▶ **EXERCISE AIM**
Write out each of the following entries word for word, keeping every line unchanged.

— BEGIN RECORDS FOR THIS TASK —

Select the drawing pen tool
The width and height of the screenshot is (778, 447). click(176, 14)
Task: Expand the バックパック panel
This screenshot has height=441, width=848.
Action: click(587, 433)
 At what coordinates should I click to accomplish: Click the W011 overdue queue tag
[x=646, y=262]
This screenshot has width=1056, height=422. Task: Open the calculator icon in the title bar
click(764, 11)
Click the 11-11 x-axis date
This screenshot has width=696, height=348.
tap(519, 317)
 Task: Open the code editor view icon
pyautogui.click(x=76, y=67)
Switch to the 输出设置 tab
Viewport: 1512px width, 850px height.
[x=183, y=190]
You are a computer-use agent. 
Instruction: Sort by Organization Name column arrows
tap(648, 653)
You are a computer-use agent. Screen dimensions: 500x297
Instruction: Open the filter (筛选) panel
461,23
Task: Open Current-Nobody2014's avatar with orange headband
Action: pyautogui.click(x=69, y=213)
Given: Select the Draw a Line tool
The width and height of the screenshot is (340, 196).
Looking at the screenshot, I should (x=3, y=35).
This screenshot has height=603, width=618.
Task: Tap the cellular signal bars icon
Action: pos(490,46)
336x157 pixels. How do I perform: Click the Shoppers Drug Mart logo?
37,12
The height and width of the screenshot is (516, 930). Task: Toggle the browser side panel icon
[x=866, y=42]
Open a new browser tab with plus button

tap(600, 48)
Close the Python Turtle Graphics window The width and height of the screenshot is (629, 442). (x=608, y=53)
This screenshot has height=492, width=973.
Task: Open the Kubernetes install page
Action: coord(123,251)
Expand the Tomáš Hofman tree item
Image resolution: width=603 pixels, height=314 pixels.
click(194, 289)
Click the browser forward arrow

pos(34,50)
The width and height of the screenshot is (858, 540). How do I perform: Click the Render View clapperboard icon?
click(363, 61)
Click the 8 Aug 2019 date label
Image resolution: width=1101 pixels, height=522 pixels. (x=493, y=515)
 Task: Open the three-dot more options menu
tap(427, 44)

— END RECORDS FOR THIS TASK —

▶ **OUTPUT FOR THIS EXERCISE**
Select the drawing pen tool
The width and height of the screenshot is (778, 447). click(176, 14)
Task: Expand the バックパック panel
This screenshot has height=441, width=848.
Action: click(587, 433)
 At what coordinates should I click to accomplish: Click the W011 overdue queue tag
[x=646, y=262]
This screenshot has width=1056, height=422. Task: Open the calculator icon in the title bar
click(764, 11)
Click the 11-11 x-axis date
This screenshot has width=696, height=348.
tap(519, 317)
 Task: Open the code editor view icon
pyautogui.click(x=76, y=67)
Switch to the 输出设置 tab
Viewport: 1512px width, 850px height.
[x=183, y=190]
You are a computer-use agent. 
Instruction: Sort by Organization Name column arrows
tap(648, 653)
You are a computer-use agent. Screen dimensions: 500x297
Instruction: Open the filter (筛选) panel
461,23
Task: Open Current-Nobody2014's avatar with orange headband
Action: pyautogui.click(x=69, y=213)
Given: Select the Draw a Line tool
The width and height of the screenshot is (340, 196).
Looking at the screenshot, I should (x=3, y=35).
This screenshot has height=603, width=618.
Task: Tap the cellular signal bars icon
Action: pos(490,46)
336x157 pixels. How do I perform: Click the Shoppers Drug Mart logo?
37,12
The height and width of the screenshot is (516, 930). Task: Toggle the browser side panel icon
[x=866, y=42]
Open a new browser tab with plus button

tap(600, 48)
Close the Python Turtle Graphics window The width and height of the screenshot is (629, 442). (x=608, y=53)
This screenshot has height=492, width=973.
Task: Open the Kubernetes install page
Action: coord(123,251)
Expand the Tomáš Hofman tree item
Image resolution: width=603 pixels, height=314 pixels.
click(194, 289)
Click the browser forward arrow

pos(34,50)
The width and height of the screenshot is (858, 540). How do I perform: Click the Render View clapperboard icon?
click(363, 61)
Click the 8 Aug 2019 date label
Image resolution: width=1101 pixels, height=522 pixels. (x=493, y=515)
 Task: Open the three-dot more options menu
tap(427, 44)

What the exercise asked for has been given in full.